▸ **Your goal**:
Render every line of the items below as a JSON list of strings, one string per line, leaving out blank lines.

▸ **Given data**:
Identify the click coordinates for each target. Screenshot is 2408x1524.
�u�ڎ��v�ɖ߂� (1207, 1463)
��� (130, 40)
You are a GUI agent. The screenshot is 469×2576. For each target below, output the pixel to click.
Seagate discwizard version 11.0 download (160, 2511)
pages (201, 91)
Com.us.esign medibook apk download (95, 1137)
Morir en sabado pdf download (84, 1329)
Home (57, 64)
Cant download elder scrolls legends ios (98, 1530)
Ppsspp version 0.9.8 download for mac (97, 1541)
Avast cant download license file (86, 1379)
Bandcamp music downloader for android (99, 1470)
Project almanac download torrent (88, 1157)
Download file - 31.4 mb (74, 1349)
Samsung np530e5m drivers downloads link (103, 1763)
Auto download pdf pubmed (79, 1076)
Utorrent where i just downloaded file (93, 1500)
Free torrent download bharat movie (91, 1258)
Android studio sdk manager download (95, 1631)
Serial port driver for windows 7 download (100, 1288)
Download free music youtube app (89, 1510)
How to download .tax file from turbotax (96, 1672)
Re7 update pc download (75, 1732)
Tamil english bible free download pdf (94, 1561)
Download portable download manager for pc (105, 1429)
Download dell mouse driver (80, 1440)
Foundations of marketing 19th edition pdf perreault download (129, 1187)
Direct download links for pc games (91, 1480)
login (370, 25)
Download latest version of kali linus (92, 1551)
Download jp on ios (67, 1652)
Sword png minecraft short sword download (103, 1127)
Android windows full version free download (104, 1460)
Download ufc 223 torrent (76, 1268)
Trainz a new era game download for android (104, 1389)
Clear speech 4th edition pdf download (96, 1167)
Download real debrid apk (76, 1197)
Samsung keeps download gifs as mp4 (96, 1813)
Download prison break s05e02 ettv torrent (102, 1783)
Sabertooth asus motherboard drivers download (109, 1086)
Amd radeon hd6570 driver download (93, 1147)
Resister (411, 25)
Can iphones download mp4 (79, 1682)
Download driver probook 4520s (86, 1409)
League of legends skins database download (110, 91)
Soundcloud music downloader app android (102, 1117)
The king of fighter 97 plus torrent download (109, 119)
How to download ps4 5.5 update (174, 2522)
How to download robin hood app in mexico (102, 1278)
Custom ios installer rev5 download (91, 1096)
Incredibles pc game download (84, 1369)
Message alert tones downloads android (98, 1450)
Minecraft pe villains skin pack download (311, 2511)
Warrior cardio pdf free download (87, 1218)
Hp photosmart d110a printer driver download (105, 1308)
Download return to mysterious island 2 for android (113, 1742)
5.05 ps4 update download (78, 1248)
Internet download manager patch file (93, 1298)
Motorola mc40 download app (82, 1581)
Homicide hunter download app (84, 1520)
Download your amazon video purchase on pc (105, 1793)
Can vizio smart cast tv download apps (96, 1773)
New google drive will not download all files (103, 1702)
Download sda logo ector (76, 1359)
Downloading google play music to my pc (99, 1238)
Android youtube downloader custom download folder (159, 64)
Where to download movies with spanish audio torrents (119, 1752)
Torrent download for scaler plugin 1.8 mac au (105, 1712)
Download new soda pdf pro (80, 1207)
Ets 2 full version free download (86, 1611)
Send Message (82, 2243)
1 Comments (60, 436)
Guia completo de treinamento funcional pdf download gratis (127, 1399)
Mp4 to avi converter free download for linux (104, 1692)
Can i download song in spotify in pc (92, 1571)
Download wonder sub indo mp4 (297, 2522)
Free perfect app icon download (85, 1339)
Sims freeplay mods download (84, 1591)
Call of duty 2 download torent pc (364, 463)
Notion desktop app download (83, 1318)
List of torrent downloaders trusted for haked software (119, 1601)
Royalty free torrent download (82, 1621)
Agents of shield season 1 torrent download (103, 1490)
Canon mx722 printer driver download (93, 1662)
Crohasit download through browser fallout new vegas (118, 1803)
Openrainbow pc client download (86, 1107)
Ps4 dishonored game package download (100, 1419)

▸ **Reply to the task**:
[
  "Identify the click coordinates for each target. Screenshot is 2408x1524.",
  "�u�ڎ��v�ɖ߂� (1207, 1463)",
  "��� (130, 40)",
  "You are a GUI agent. The screenshot is 469×2576. For each target below, output the pixel to click.",
  "Seagate discwizard version 11.0 download (160, 2511)",
  "pages (201, 91)",
  "Com.us.esign medibook apk download (95, 1137)",
  "Morir en sabado pdf download (84, 1329)",
  "Home (57, 64)",
  "Cant download elder scrolls legends ios (98, 1530)",
  "Ppsspp version 0.9.8 download for mac (97, 1541)",
  "Avast cant download license file (86, 1379)",
  "Bandcamp music downloader for android (99, 1470)",
  "Project almanac download torrent (88, 1157)",
  "Download file - 31.4 mb (74, 1349)",
  "Samsung np530e5m drivers downloads link (103, 1763)",
  "Auto download pdf pubmed (79, 1076)",
  "Utorrent where i just downloaded file (93, 1500)",
  "Free torrent download bharat movie (91, 1258)",
  "Android studio sdk manager download (95, 1631)",
  "Serial port driver for windows 7 download (100, 1288)",
  "Download free music youtube app (89, 1510)",
  "How to download .tax file from turbotax (96, 1672)",
  "Re7 update pc download (75, 1732)",
  "Tamil english bible free download pdf (94, 1561)",
  "Download portable download manager for pc (105, 1429)",
  "Download dell mouse driver (80, 1440)",
  "Foundations of marketing 19th edition pdf perreault download (129, 1187)",
  "Direct download links for pc games (91, 1480)",
  "login (370, 25)",
  "Download latest version of kali linus (92, 1551)",
  "Download jp on ios (67, 1652)",
  "Sword png minecraft short sword download (103, 1127)",
  "Android windows full version free download (104, 1460)",
  "Download ufc 223 torrent (76, 1268)",
  "Trainz a new era game download for android (104, 1389)",
  "Clear speech 4th edition pdf download (96, 1167)",
  "Download real debrid apk (76, 1197)",
  "Samsung keeps download gifs as mp4 (96, 1813)",
  "Download prison break s05e02 ettv torrent (102, 1783)",
  "Sabertooth asus motherboard drivers download (109, 1086)",
  "Amd radeon hd6570 driver download (93, 1147)",
  "Resister (411, 25)",
  "Can iphones download mp4 (79, 1682)",
  "Download driver probook 4520s (86, 1409)",
  "League of legends skins database download (110, 91)",
  "Soundcloud music downloader app android (102, 1117)",
  "The king of fighter 97 plus torrent download (109, 119)",
  "How to download ps4 5.5 update (174, 2522)",
  "How to download robin hood app in mexico (102, 1278)",
  "Custom ios installer rev5 download (91, 1096)",
  "Incredibles pc game download (84, 1369)",
  "Message alert tones downloads android (98, 1450)",
  "Minecraft pe villains skin pack download (311, 2511)",
  "Warrior cardio pdf free download (87, 1218)",
  "Hp photosmart d110a printer driver download (105, 1308)",
  "Download return to mysterious island 2 for android (113, 1742)",
  "5.05 ps4 update download (78, 1248)",
  "Internet download manager patch file (93, 1298)",
  "Motorola mc40 download app (82, 1581)",
  "Homicide hunter download app (84, 1520)",
  "Download your amazon video purchase on pc (105, 1793)",
  "Can vizio smart cast tv download apps (96, 1773)",
  "New google drive will not download all files (103, 1702)",
  "Download sda logo ector (76, 1359)",
  "Downloading google play music to my pc (99, 1238)",
  "Android youtube downloader custom download folder (159, 64)",
  "Where to download movies with spanish audio torrents (119, 1752)",
  "Torrent download for scaler plugin 1.8 mac au (105, 1712)",
  "Download new soda pdf pro (80, 1207)",
  "Ets 2 full version free download (86, 1611)",
  "Send Message (82, 2243)",
  "1 Comments (60, 436)",
  "Guia completo de treinamento funcional pdf download gratis (127, 1399)",
  "Mp4 to avi converter free download for linux (104, 1692)",
  "Can i download song in spotify in pc (92, 1571)",
  "Download wonder sub indo mp4 (297, 2522)",
  "Free perfect app icon download (85, 1339)",
  "Sims freeplay mods download (84, 1591)",
  "Call of duty 2 download torent pc (364, 463)",
  "Notion desktop app download (83, 1318)",
  "List of torrent downloaders trusted for haked software (119, 1601)",
  "Royalty free torrent download (82, 1621)",
  "Agents of shield season 1 torrent download (103, 1490)",
  "Canon mx722 printer driver download (93, 1662)",
  "Crohasit download through browser fallout new vegas (118, 1803)",
  "Openrainbow pc client download (86, 1107)",
  "Ps4 dishonored game package download (100, 1419)"
]